SELECTED TEXT.
========================================

Cuban journalist Lázaro Yuri Valle Roca released, forced into exile

Journalist Lázaro Yuri Valle Roca left Cuba for exile in the United States on June 5 after serving nearly three years in prison. (Photo: Noticias Cubanet Cuba/YouTube)

Journalist Lázaro Yuri Valle Roca left Cuba for exile in the United States on June 5 after serving nearly three years in prison. (Photo: Noticias Cubanet Cuba/YouTube)

Miami, June 6, 2024—The Committee to Protect Journalists welcomes the release of Cuban journalist Lázaro Yuri Valle Roca, but is deeply concerned he was forced into exile, and calls on Cuban authorities to allow reporters to work freely in the country without fear of reprisal. 

Valle left Cuba for the United States on Wednesday, June 5, after serving nearly three years in prison, according to local press freedom group the Cuban Institute for Freedom of Expression and the Press (ICLEP), and the Miami Herald

Valle was sentenced to five years in prison in July 2022 for contempt and sharing “enemy propaganda” in connection with a video posted on his YouTube channel, Delibera, of pro-democracy leaflets thrown from a building in the capital, Havana.

========================================

INFORMATION SHOWN.
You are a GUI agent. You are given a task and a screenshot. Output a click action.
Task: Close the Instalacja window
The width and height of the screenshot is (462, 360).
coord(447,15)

========================================

TASK A.
Using the article about Lázaro Yuri Valle Roca, explain in one to three sentences why he was sentenced to prison in July 2022.
TASK B.
Please translate this sentence from the Valle Roca article into Spanish: "Journalist Lázaro Yuri Valle Roca left Cuba for exile in the United States on June 5 after serving nearly three years in prison."
TASK C.
In the Valle Roca article, what is the name of the journalist's YouTube channel?

TASK RESULT A.
He was sentenced to five years for contempt and for sharing "enemy propaganda." The charges were tied to a video on his YouTube channel showing pro-democracy leaflets thrown from a building in Havana.

TASK RESULT B.
El periodista Lázaro Yuri Valle Roca salió de Cuba rumbo al exilio en Estados Unidos el 5 de junio, tras cumplir casi tres años de prisión.

TASK RESULT C.
Delibera